Conditions for Life on Earth

Created by

Amelie Pillinger

Cards (29)

The Earth’s mass creates a specific gravitational force.
This pull of gravity prevented gases from escaping into space and allowed an atmosphere created.
The atmosphere is made up of many gases, including carbon, hydrogen, oxygen and nitrogen – all of which are key components of life.
These important life sustaining gases were not found isolated in the early Earth.
Instead, they were present in compounds such as: ammonia, methane and carbon dioxide.
The mass of the Earth and gravity lead to the formation of the atmosphere
Atmospheric pressure and temperature maintained liquid water
Water is a solvent - most chemical reactions in living organisms involve a reaction in water
Water is important for transport within organisms - blood and sap transport dissolved sugars, amino acids, mineral nutrients and waste products in plants and animals.
Water is important for temperature control - as water evaporates, it absorbs heat. This causes temperatures to decrease.
Water is important because it expands when frozen - water is most dense at 4*C - and water cooler than this will float, this stops the convection current and prevents a whole body of water from extreme cooling.
Water is important for aquatic habitats as it is the home to aquatic species
Water is important for the absorption of UV radiation - prior to the formation of the ozone layer the oceans protected aquatic species from the sun's radiation, allowing species to develop and thrive.
Insolation is the amount of solar radiation received on a given surface in a given time period.
Albedo is a measure of the amount of light reflected off the surface
Global Warming is the temperature increase of the Earth’s atmosphere and surface.
Climate Change is the long-term changes to the climate patterns due to prolonged periods of warming.
The Earth is at a distance from the sun we often refer to as the
“Goldilocks zone”
The Earth’s orbit maintains a distance that is warm enough to sustain life
The angle of the axis of rotation produces our seasonal variations in weather conditions. The angle of the Earth’s tilt is 23.5 degrees
The magnetosphere was formed as the Earth has a solid inner core and a liquid outer core, both made of iron and nickel. The metal carries an electrical current that is powered by the movement of the liquid. As Earth spins on its axis, the iron inside the liquid outer core moves and this causes powerful electric currents to develop in the liquid iron itself. These currents create the magnetic field which surrounds the Earth.
Oxygen was produced when all life started out in the ocean around 2.7 billion years ago. Archaea in the ocean had developed the ability to perform photosynthesis and for the next several million years all of the oxygen reacted and remained within the oceans. Eventually excess oxygen was released into the atmosphere. This is the first-time earth had free, breathable oxygen in its atmosphere.
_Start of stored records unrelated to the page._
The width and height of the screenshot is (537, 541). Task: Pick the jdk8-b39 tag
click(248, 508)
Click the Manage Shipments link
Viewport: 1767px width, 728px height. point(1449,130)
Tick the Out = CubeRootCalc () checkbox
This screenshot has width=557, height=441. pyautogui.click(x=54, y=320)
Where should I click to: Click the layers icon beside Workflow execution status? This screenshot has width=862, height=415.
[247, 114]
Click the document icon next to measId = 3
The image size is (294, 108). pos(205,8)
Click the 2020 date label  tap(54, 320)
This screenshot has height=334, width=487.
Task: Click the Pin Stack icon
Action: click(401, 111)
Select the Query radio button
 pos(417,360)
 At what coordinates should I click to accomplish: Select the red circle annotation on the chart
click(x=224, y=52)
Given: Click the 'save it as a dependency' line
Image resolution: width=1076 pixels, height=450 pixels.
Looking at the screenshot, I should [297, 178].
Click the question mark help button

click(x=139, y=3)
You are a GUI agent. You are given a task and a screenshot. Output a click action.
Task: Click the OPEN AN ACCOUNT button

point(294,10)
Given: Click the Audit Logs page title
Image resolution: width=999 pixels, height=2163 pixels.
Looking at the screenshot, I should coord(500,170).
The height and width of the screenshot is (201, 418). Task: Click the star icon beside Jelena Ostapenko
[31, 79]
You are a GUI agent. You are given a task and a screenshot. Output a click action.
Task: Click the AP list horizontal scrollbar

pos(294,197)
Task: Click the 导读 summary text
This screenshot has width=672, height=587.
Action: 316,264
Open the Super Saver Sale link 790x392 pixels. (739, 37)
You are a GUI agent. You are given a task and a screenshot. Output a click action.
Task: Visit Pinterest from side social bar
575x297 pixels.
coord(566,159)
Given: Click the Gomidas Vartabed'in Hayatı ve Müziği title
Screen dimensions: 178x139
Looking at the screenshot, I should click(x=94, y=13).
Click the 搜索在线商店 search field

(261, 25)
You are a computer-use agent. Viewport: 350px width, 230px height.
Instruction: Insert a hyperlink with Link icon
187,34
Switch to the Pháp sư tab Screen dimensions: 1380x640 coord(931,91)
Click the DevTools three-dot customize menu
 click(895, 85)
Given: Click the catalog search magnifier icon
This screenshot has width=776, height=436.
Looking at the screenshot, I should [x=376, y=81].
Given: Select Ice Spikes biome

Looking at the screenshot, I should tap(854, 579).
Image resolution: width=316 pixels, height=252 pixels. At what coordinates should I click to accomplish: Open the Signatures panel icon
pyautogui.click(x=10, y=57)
Gradually the oxygen in the atmosphere built up and began to absorb ultraviolet light, so life could develop. During this time period, the concentration of oxygen in our atmosphere was up to 31%.
The percentage of oxygen in the atmosphere today is 21%.
Ozone is O3 or 3 oxygen molecules
The ozone layer is found at the bottom of the stratosphere. It's found here because it is the optimum conditions, as there is too little UV light in the troposphere and too little oxygen at the top of the stratosphere.
The stratosphere is warm because it's heated from above by UV radiation.
Carbon sequestration is a process by which carbon is removed from the atmosphere and then stored in either a solid or liquid form.
A biogeochemical cycle is a cycle of matter. It is the movement and transformation of matter between living organisms, the atmosphere and the Earth’s crust. There is only a finite amount of life-supporting nutrient elements, these cycles make it possible for life to survive over a long-time period, without the resources becoming completely depleted.
The fast carbon cycle is when CO2 is absorbed by phytoplankton by photosynthesis, then it is transformed into carbohydrates and stored in their tissues. Respiration by living organisms' releases CO2 to the atmosphere and the decomposition of the organism when it dies releases CO2 back into the ground.
The slow carbon cycle is when marine organisms, such as shellfish and phytoplankton, build their shells by combining calcium with carbon. When they die they accumulate on the ocean floor and over millions of years become compressed and form carbon-rich sedimentary rock: this carbon is usually stored in rocks for around 150 million years. Oceanic crust, containing sedimentary rock, is subducted causing the crust to melt and the CO2 that was stored in the rock is released into the atmosphere through volcanic eruptions.
The basic nitrogen cycle is:
Plants absorb nitrogen
Bacteria in the roots and soil convert nitrogen into ammonia
Animals take in nitrogen in the form of proteins
All biogeochemical cycles involve living organisms because they prevent the build up of waste materials and prevent a shortage of resources. It is important that species developed and evolved for the stability of the whole planet and varied ecosystems within.
Around 4 billion years ago, Mars' core became inactive and it's magnetic field dissipated. With it's protection lost, solar winds and radiation stripped away the water and atmosphere. Without a magnetosphere, biologically damaging UV radiation reaches the surface, preventing life from forming or surviving.